Exact Continuous Reformulations of Logic Constraints in Nonlinear Optimization and Optimal Control Problems
Jad Wehbeh, Eric C. Kerrigan
TL;DR
The paper tackles the challenge of integrating discrete logic into nonlinear optimization and optimal control without relying on binary variables. It introduces an exact reformulation that transforms logic constraints into binary-free, differentiable expressions by converting to CNF, recasting as max-min constraints, and applying a smoothing step. This results in an NLP-ready formulation with $r$-differentiability and linear growth in constraint count, demonstrated on a quadrotor with obstacle logic and a two-tank system with temporal logic, where it outperforms traditional binary-based methods in success rate and speed. The approach facilitates direct use of standard nonlinear solvers for logic-constrained problems and highlights the trade-offs linked to the choice of logical representation and problem size, suggesting broad applicability to nonlinear OCPs with moderate logical complexity.
Abstract
Many nonlinear optimal control and optimization problems involve constraints that combine continuous dynamics with discrete logic conditions. Standard approaches typically rely on mixed-integer programming, which introduces scalability challenges and requires specialized solvers.

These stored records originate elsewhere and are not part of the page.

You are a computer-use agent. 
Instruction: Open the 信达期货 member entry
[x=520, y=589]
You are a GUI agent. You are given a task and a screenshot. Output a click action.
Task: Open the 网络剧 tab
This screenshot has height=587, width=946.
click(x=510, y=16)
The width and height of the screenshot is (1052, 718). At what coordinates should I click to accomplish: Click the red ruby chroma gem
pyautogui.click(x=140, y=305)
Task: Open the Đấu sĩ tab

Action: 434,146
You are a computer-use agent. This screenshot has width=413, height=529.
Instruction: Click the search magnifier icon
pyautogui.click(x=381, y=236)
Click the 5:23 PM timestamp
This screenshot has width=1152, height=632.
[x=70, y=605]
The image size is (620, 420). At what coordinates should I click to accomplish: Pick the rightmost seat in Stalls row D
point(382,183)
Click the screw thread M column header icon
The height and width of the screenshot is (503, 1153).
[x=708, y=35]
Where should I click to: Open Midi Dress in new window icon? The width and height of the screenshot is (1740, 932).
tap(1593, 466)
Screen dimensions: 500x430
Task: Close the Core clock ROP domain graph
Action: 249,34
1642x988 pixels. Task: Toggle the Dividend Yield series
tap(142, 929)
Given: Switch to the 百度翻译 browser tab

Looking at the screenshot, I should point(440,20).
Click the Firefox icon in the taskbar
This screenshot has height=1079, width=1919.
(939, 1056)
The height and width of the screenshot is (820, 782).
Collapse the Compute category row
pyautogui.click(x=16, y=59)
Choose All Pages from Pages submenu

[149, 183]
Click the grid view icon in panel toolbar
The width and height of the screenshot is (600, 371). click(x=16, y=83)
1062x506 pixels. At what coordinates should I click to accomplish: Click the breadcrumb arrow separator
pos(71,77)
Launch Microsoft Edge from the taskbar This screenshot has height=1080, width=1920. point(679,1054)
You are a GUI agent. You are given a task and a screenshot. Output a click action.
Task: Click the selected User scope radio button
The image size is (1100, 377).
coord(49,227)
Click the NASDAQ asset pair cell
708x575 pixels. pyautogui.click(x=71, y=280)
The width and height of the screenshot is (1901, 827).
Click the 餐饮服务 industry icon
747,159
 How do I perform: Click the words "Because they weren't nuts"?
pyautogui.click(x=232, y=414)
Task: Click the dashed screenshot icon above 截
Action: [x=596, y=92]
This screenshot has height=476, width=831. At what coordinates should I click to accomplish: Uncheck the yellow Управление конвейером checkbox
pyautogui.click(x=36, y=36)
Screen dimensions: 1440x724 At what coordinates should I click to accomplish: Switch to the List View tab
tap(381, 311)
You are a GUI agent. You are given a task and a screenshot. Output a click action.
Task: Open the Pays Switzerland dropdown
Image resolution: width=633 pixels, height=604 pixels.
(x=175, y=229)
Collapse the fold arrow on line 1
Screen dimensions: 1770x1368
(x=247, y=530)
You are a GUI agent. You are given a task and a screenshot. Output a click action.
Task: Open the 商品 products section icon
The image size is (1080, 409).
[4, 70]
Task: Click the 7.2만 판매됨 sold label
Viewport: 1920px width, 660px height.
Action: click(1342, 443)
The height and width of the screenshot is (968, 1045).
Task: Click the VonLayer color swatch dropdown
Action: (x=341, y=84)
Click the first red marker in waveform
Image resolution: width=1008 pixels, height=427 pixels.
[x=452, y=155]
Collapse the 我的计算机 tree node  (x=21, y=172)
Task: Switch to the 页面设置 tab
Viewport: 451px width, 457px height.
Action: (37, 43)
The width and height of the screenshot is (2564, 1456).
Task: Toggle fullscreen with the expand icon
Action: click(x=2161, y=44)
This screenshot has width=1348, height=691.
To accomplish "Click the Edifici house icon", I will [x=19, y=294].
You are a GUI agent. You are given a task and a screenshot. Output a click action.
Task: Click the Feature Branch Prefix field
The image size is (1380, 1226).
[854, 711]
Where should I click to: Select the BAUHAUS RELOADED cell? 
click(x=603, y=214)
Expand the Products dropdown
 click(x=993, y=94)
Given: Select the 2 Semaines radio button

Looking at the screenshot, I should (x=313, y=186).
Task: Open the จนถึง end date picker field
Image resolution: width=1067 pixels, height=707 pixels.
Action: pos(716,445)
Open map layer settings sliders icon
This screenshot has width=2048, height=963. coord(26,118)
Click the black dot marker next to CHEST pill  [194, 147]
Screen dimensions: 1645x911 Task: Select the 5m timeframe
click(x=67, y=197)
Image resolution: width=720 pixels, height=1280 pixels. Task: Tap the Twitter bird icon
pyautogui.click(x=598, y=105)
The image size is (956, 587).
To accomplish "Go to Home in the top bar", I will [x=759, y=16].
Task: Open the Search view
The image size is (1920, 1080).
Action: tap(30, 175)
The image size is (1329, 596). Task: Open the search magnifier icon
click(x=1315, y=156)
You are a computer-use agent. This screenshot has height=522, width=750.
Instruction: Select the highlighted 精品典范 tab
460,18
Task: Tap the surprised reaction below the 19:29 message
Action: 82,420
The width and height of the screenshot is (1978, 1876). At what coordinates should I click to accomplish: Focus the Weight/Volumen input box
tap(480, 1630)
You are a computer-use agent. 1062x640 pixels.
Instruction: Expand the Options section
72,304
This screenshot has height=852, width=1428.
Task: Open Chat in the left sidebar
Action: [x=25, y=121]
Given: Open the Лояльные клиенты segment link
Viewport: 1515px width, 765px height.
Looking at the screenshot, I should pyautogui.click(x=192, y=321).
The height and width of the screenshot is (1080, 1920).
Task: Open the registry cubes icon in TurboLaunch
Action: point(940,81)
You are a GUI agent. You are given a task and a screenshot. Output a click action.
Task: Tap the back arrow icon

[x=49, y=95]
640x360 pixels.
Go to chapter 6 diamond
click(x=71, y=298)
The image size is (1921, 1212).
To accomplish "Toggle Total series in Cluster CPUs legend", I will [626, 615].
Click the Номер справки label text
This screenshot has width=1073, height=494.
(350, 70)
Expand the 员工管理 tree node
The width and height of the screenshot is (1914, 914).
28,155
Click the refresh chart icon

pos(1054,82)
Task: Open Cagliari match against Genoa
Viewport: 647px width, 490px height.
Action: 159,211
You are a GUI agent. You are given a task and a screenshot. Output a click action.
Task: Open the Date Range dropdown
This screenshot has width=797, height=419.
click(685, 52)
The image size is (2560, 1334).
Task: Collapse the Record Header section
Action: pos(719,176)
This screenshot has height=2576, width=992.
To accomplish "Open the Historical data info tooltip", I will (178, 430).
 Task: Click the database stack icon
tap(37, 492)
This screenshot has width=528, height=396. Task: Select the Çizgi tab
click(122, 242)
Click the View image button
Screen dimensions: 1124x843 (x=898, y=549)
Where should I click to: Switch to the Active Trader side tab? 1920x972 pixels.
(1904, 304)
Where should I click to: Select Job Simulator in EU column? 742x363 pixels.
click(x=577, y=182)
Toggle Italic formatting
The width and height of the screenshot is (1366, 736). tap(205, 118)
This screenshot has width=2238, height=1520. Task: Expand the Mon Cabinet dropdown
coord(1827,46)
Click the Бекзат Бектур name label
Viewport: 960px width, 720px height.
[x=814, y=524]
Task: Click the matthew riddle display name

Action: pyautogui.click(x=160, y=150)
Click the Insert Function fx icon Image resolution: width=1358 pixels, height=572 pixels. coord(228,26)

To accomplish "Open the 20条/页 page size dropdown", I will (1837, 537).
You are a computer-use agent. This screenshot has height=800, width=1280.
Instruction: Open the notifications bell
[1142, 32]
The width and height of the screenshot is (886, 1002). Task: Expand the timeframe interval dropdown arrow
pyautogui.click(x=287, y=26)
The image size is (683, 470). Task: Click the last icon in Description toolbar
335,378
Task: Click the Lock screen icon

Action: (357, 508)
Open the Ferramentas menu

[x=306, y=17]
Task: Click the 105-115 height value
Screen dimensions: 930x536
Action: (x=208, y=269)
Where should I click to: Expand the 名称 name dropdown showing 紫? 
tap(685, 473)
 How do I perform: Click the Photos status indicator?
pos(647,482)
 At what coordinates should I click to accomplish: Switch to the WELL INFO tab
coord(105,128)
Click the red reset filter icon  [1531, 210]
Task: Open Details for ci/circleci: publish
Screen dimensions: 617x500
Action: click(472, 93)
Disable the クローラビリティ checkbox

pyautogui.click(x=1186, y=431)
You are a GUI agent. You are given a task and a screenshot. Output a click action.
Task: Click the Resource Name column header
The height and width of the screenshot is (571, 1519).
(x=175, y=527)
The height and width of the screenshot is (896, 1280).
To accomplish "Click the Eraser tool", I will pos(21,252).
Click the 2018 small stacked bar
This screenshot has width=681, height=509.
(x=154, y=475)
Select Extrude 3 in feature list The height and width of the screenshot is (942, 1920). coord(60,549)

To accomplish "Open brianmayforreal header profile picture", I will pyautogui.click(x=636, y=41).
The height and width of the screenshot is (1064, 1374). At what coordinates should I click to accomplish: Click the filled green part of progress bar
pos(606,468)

This paper presents an exact reformulation of broad classes of logical constraints as binary-variable-free expressions whose differentiability properties coincide with those of the underlying predicates, enabling their direct integration into nonlinear programming models. Our approach rewrites arbitrary logical propositions into conjunctive normal form, converts them into equivalent max--min constraints, and applies a smoothing procedure that preserves the exact feasible set. The method is evaluated on two benchmark problems, a quadrotor trajectory optimization with obstacle avoidance and a hybrid two-tank system with temporal logic constraints, and is shown to obtain optimal solutions more consistently and efficiently than existing binary variable elimination techniques.